Los peligros de absolutizar el bien
Brienza profundiza en la otredad radical en la política, indicando que esta noción se traduce en la construcción de un enemigo absoluto cuando el actor político se percibe a sí mismo como el portador del bien. Advierte que “la reclamación de bien absoluto para mí es quizás una de las cosas más peligrosas en la política. Las grandes masacres se generan cuando hay una construcción del yo como el bien absoluto y el otro es catalogado como el mal”. Esta lógica conduce a la cosificación y deshumanización del adversario, lo que resulta en la minimización de su condición como sujeto con derechos.
La construcción del enemigo en la política argentina
El autor también analizó la historia de la política argentina, observando que se ha cimentado en la creación de enemigos. Observó que “los liderazgos fuertes tienden a crear este tipo de construcciones”, resaltando la dicotomía de civilización vs. barbarie como base para esta tendencia.
Señaló que el concepto de “bárbaro”, utilizado para describir tanto a extranjeros como a quienes no comparten el mismo idioma, ha servido para justificar la exclusión y limitar el diálogo: “Si no habla tu lenguaje, no podés dialogar con él”. Reconoció que el supremacismo socioracial está presente en Argentina, aunque frecuentemente se ignore.
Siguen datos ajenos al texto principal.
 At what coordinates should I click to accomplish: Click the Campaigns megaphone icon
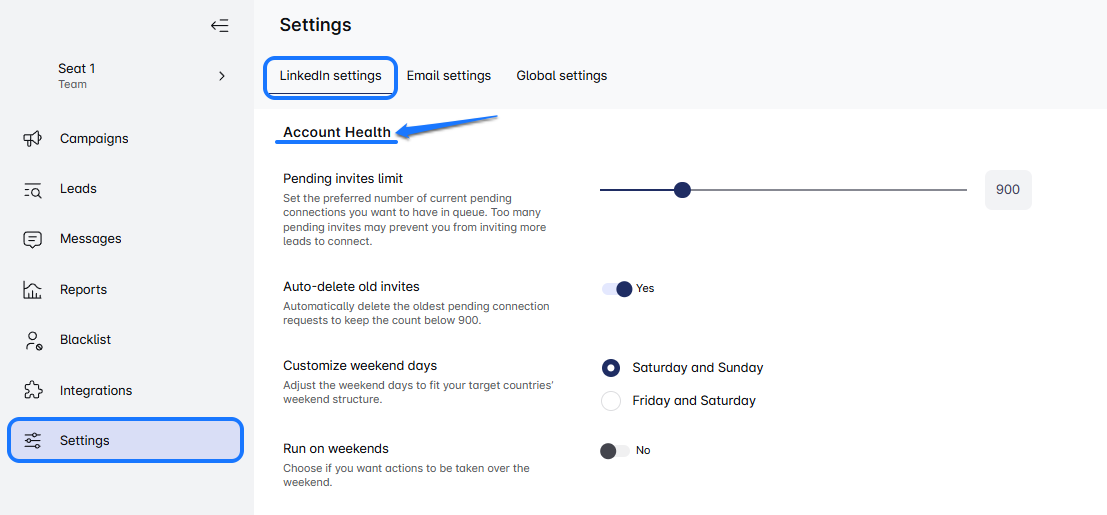click(32, 139)
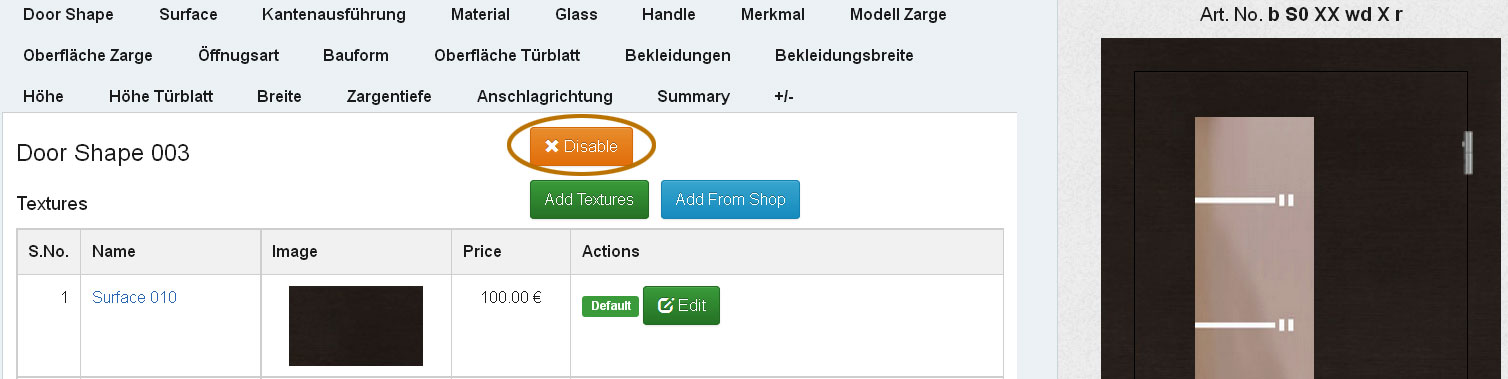Go to the Bekleidungsbreite tab
The image size is (1508, 379).
(844, 56)
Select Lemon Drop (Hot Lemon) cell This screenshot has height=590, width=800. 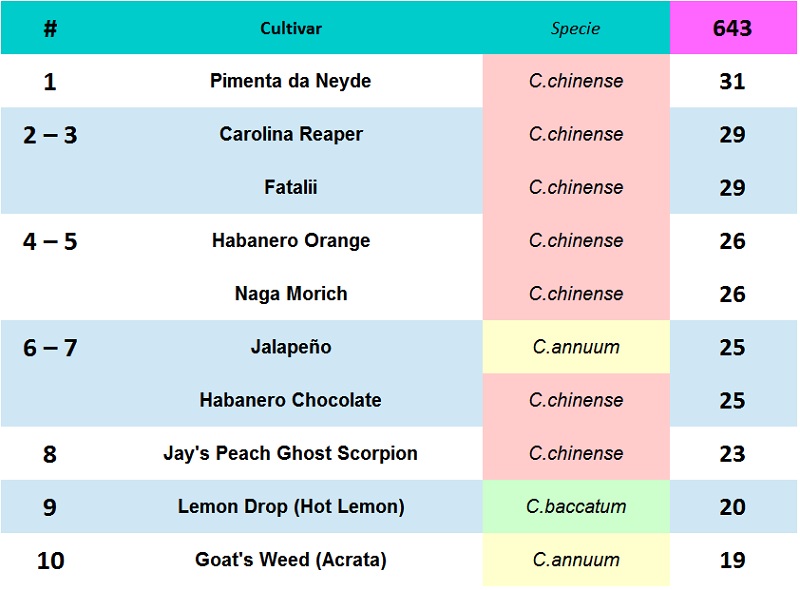tap(291, 506)
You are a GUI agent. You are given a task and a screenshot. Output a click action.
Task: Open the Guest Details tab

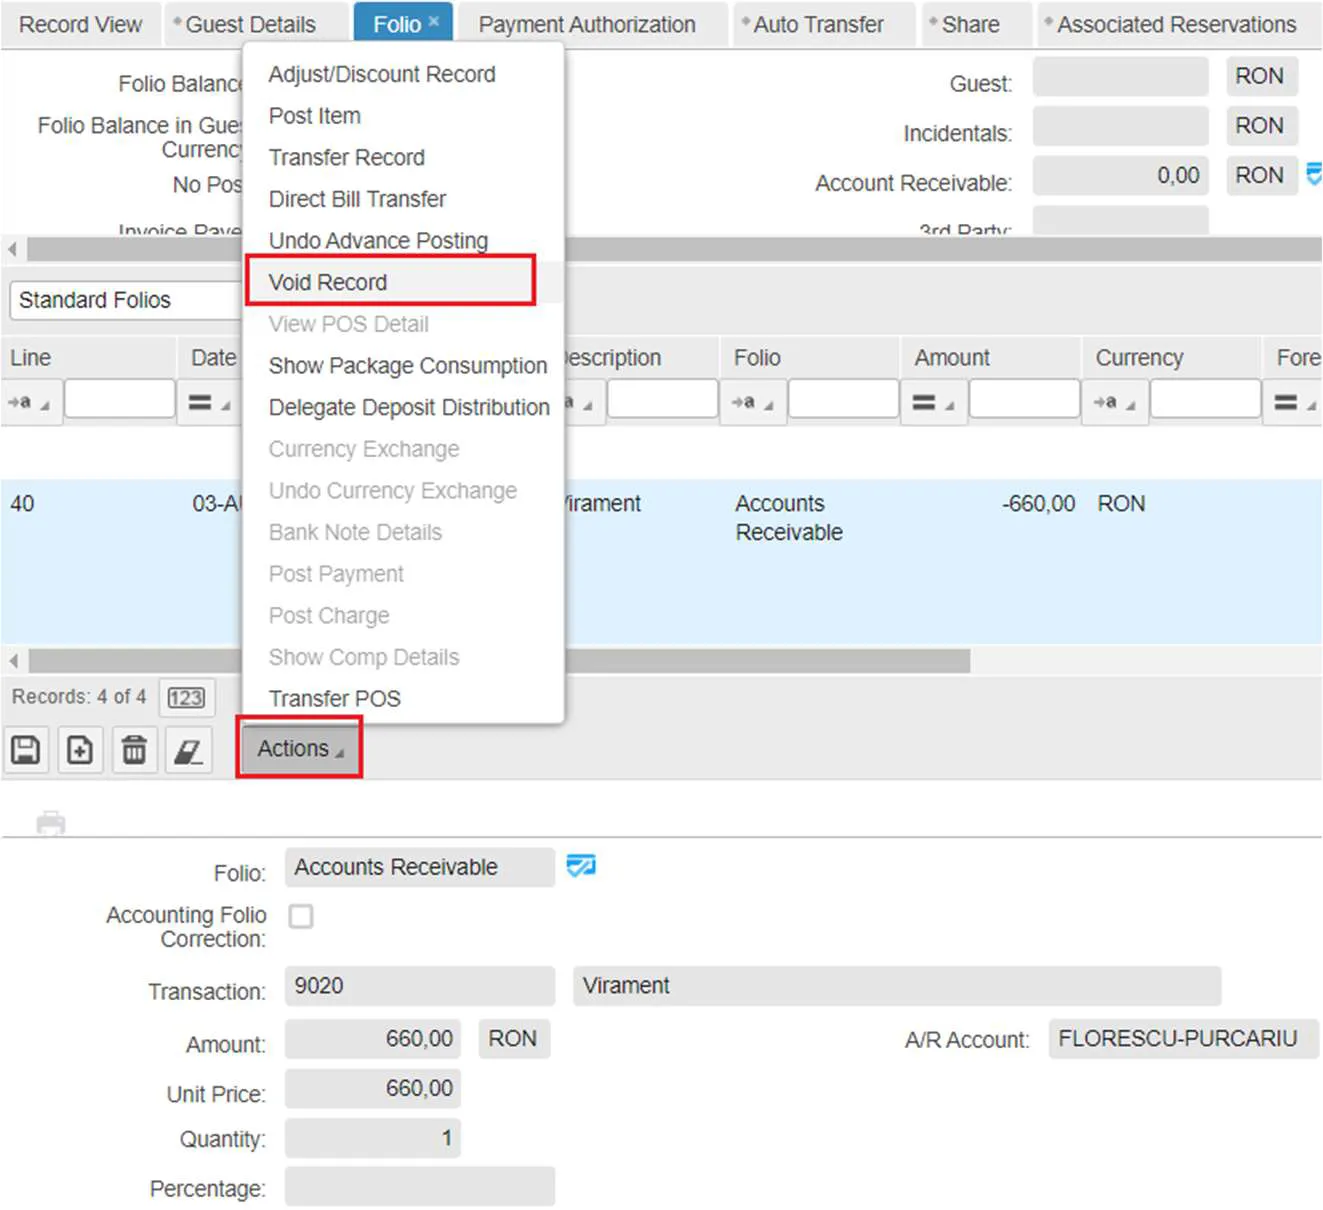(251, 25)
Manifestaciones actuales y lecciones de la historia
Brienza extendió su análisis a situaciones internacionales, vinculando fenómenos actuales con lógicas de otredad radical. Mencionó que figuras como Donald Trump en Estados Unidos ejemplifican esta dinámica. En Europa, la inmigración genera dos grandes otredades que muestran una “imposibilidad total de diálogo” ante situaciones como el atentado de Hamás y la subsiguiente lógica de bombardeo en Gaza, donde el otro siempre es percibido como el mal.
El autor destacó que el acto de realizar acciones políticas graves es justificado bajo la premisa de actuar en nombre del bien, sin considerar las consecuencias destructivas: “La acción humana nunca se hace en nombre del mal. Eso es lo más preocupante, porque no sabemos en qué momento, en nombre del bien, estamos haciendo un desastre”. Mencionó líderes históricos y actos de violencia para ilustrar esta peligrosa lógica, citando a Videla y su convicción de que actuaba rectamente, incluso en medio de atrocidades.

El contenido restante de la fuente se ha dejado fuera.